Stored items
****************
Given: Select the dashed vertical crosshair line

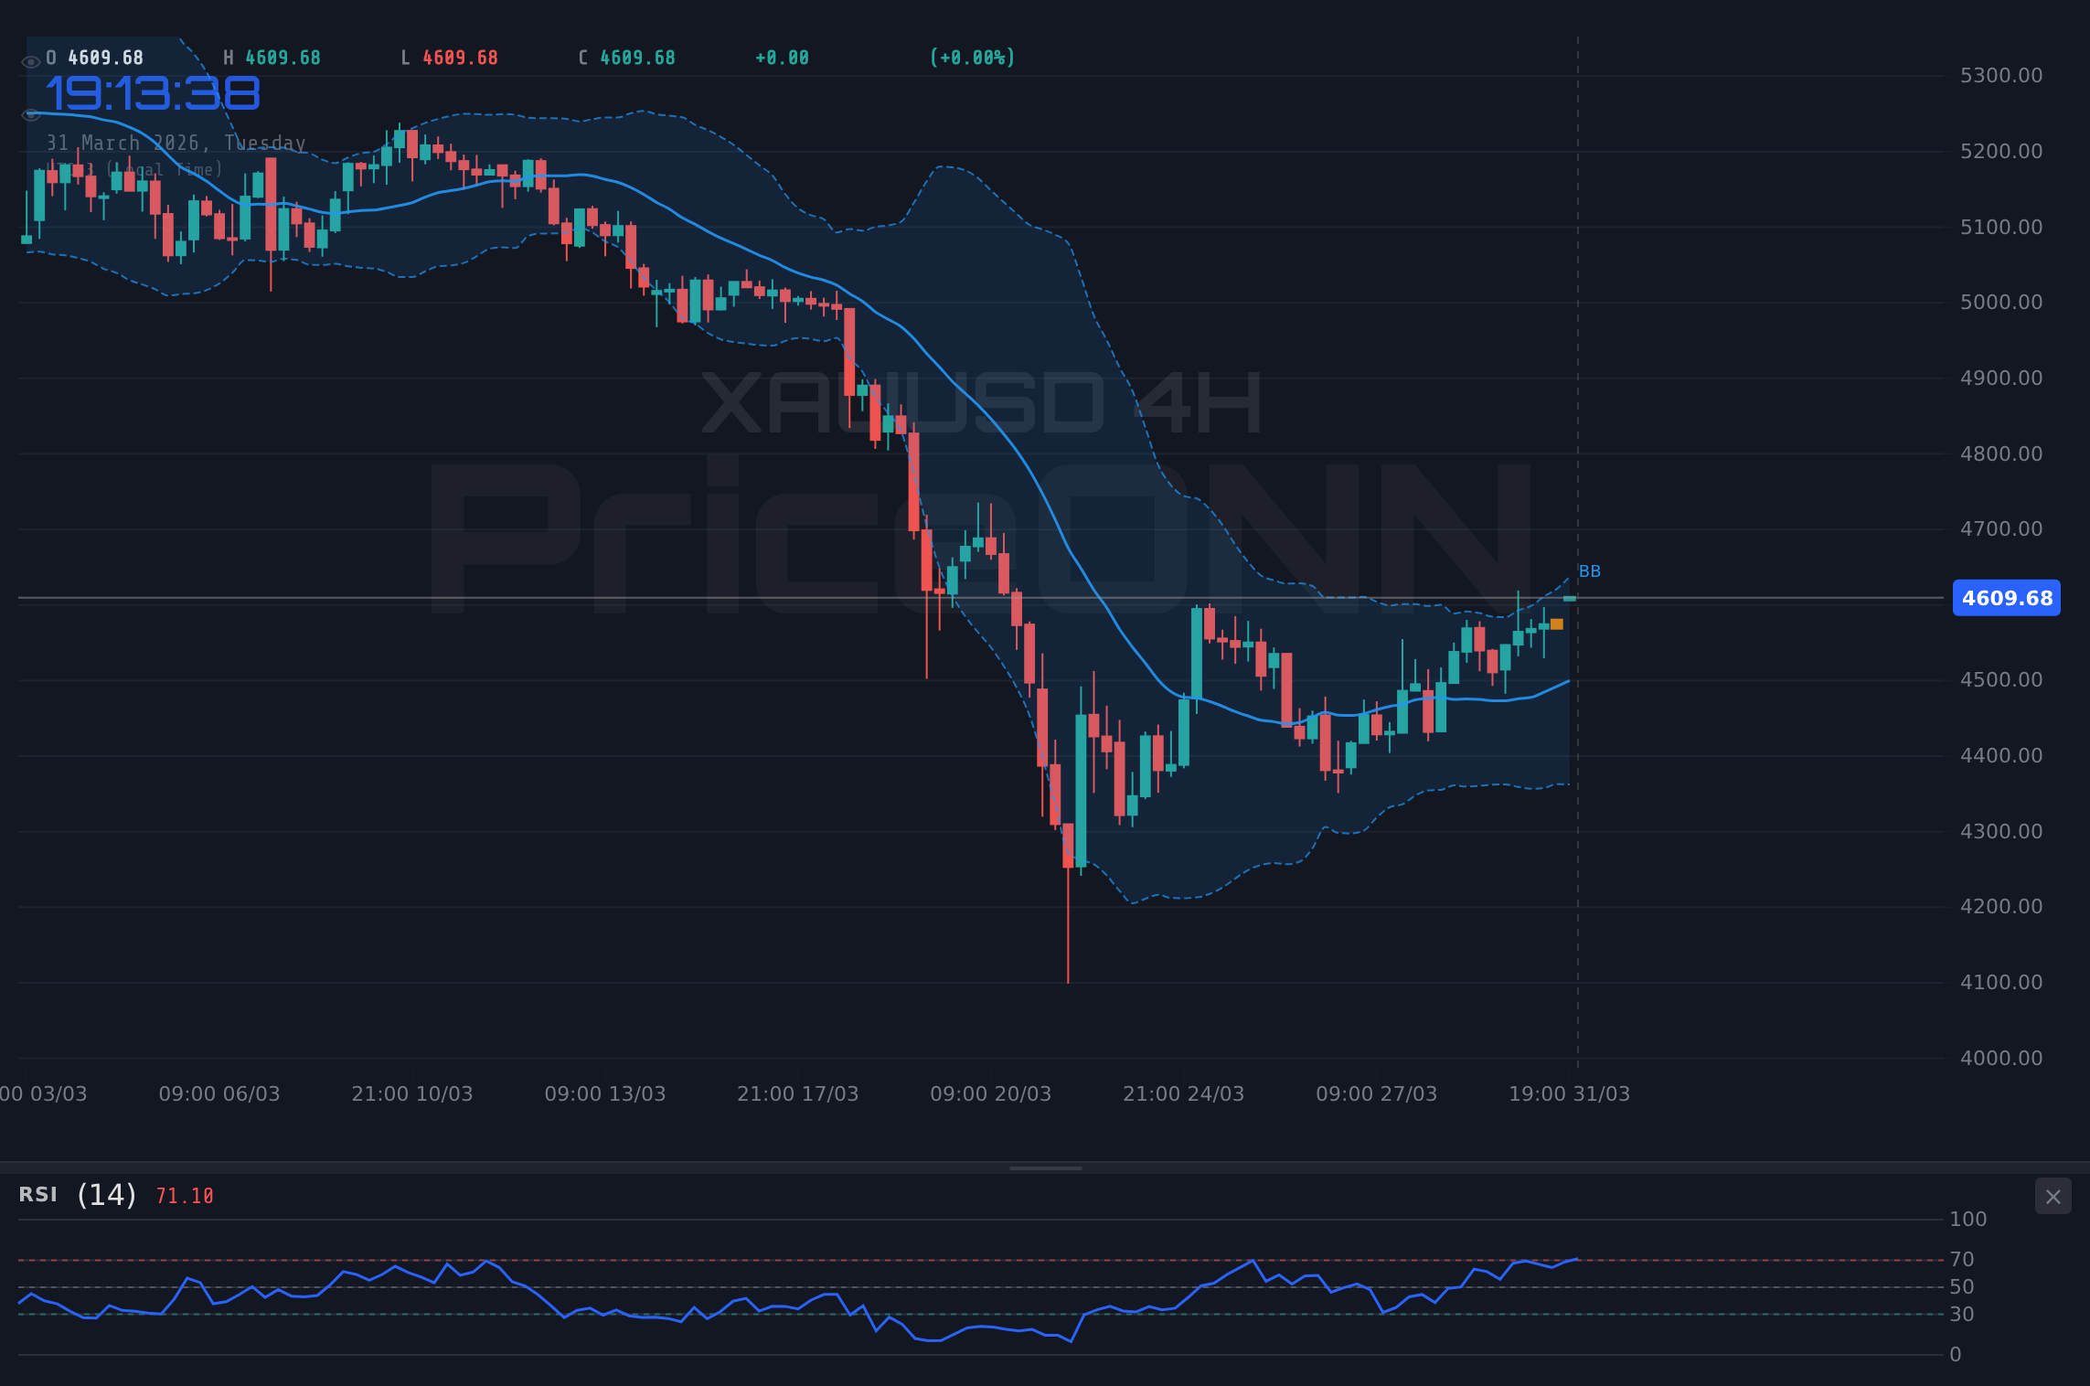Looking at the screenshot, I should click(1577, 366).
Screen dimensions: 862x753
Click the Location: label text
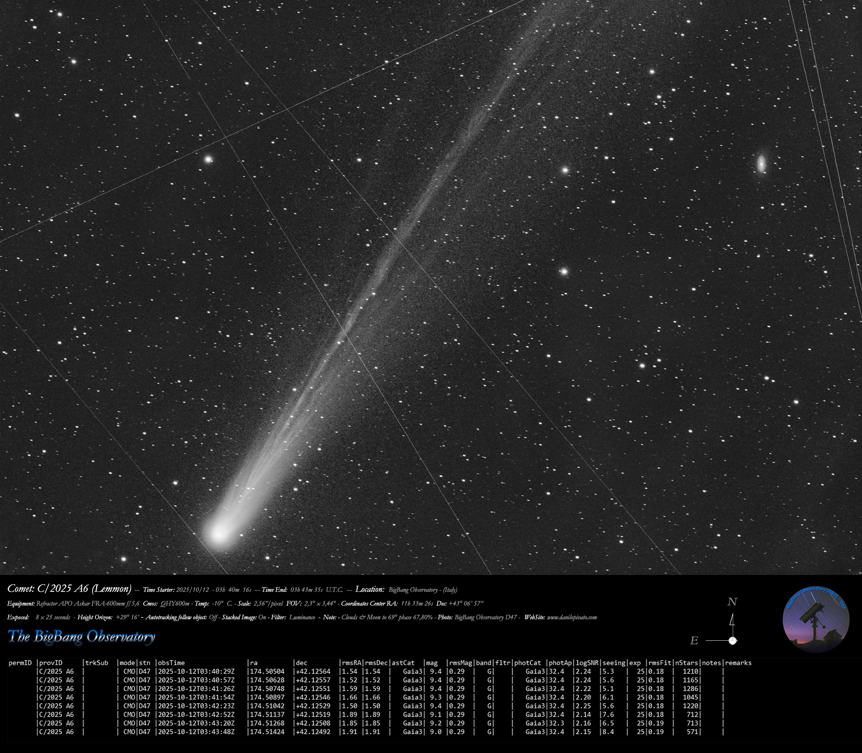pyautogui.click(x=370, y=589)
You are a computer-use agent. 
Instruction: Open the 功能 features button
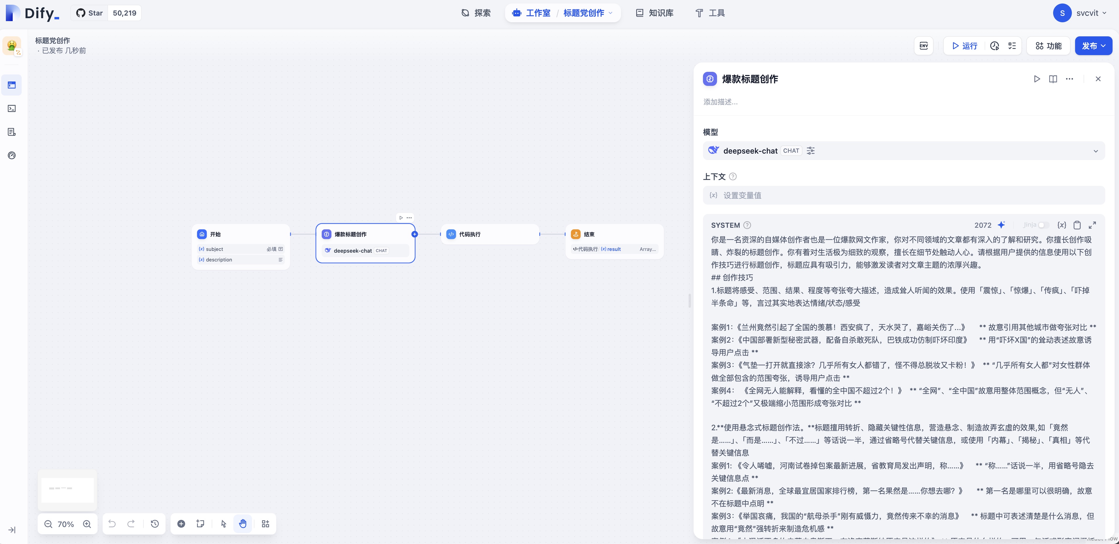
****************
All of the records above should be reproduced exactly, with the pictures left out.

Given: Select the dashed vertical crosshair line

Looking at the screenshot, I should click(1577, 366).
Screen dimensions: 862x753
Click the Location: label text
pyautogui.click(x=370, y=589)
You are a computer-use agent. 
Instruction: Open the 功能 features button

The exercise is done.